-- Dataset content follows --

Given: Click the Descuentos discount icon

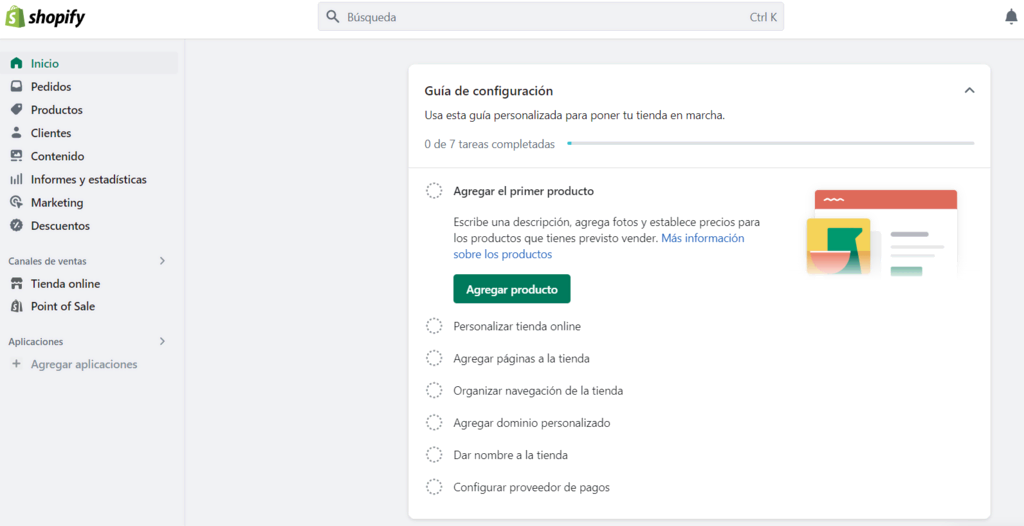Looking at the screenshot, I should pos(16,226).
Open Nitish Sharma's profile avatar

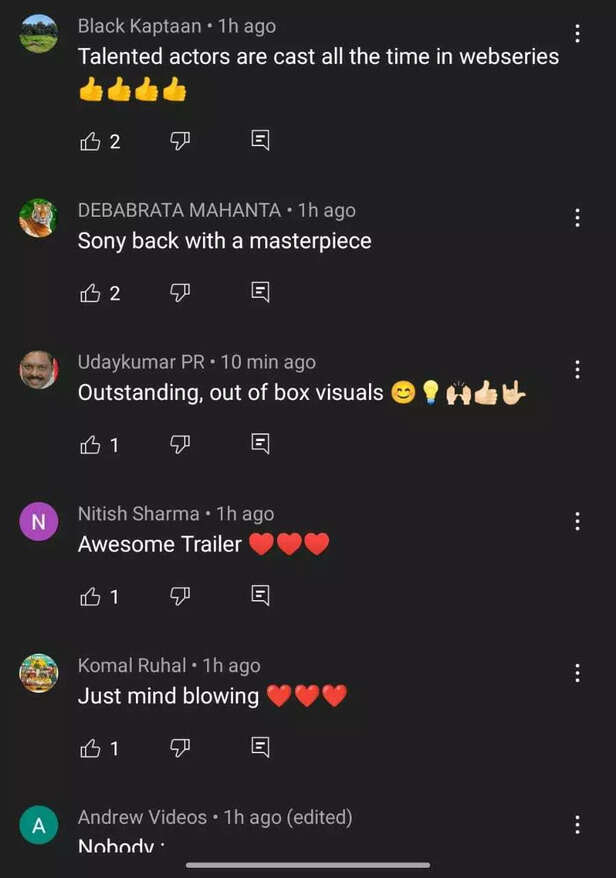[39, 522]
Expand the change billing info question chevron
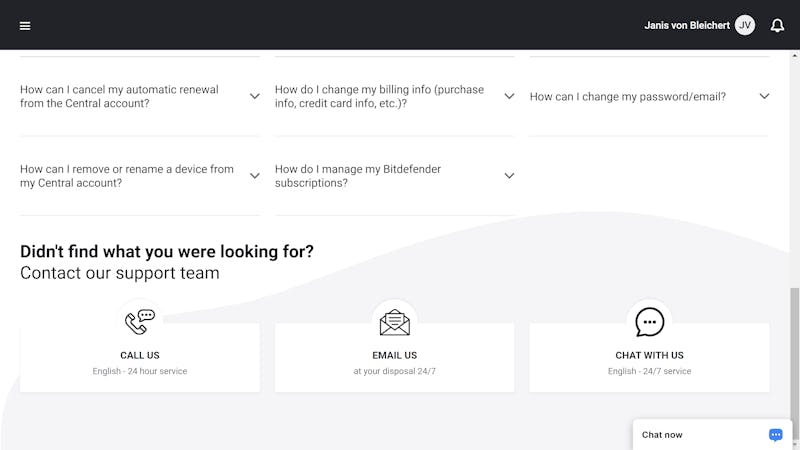The height and width of the screenshot is (450, 800). point(509,96)
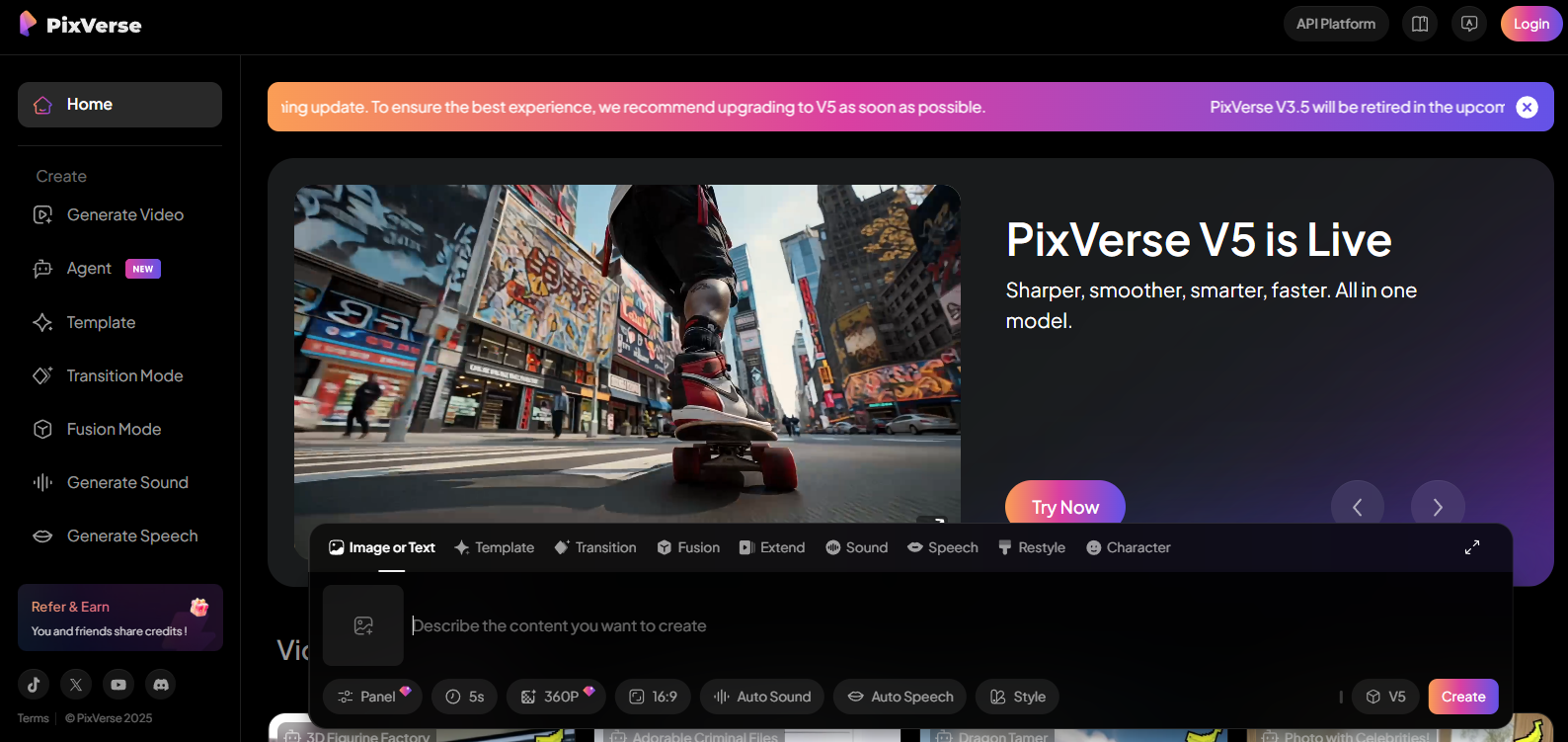Screen dimensions: 1568x742
Task: Click the YouTube icon in sidebar
Action: [x=118, y=684]
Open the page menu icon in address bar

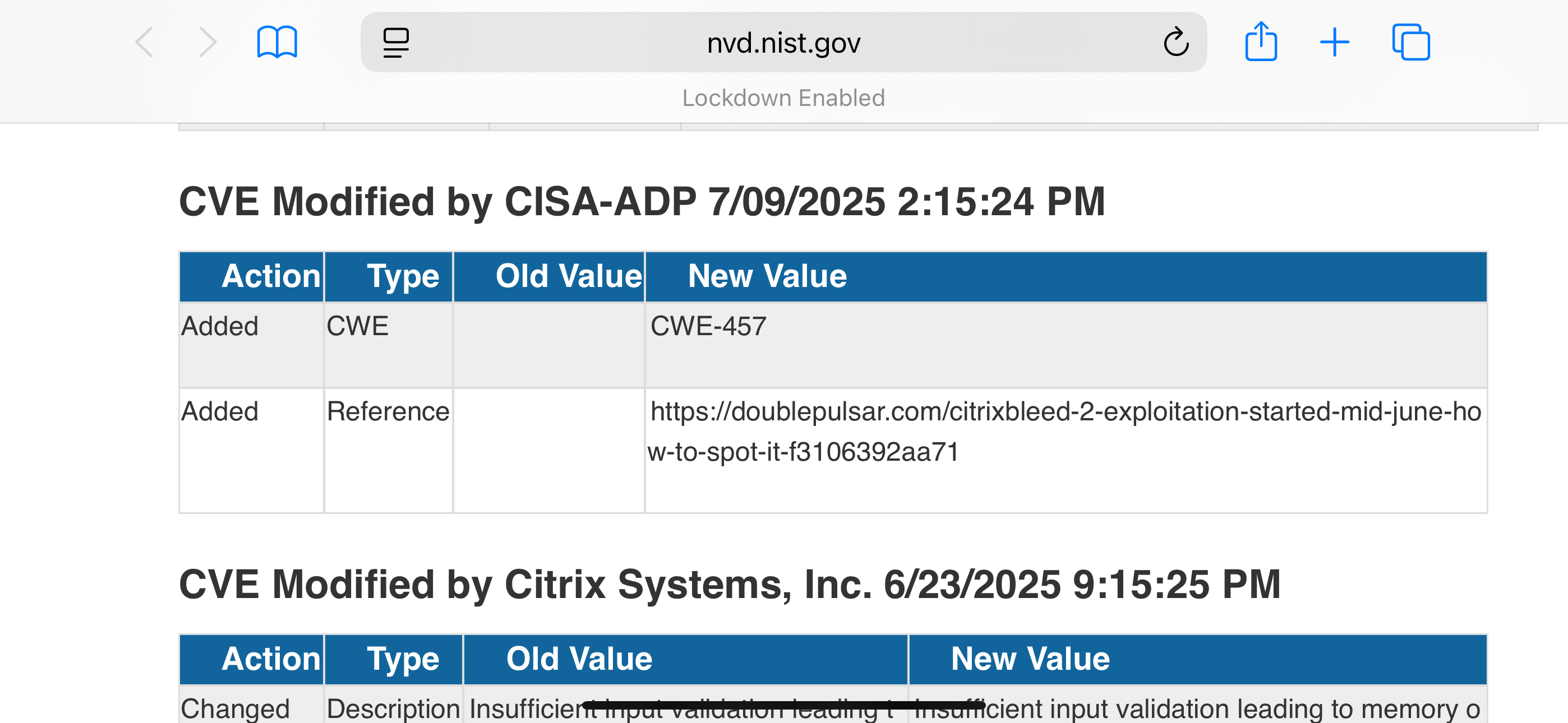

-- Dataset content concluded --

■ What is required
A faithful reproduction of every entry, with no pictures, is the expected answer.

■ Output
Given: Click the Descuentos discount icon

Looking at the screenshot, I should pos(16,226).
Open Nitish Sharma's profile avatar

[39, 522]
Expand the change billing info question chevron
The height and width of the screenshot is (450, 800). point(509,96)
Screen dimensions: 1568x742
Task: Click the YouTube icon in sidebar
Action: [x=118, y=684]
Open the page menu icon in address bar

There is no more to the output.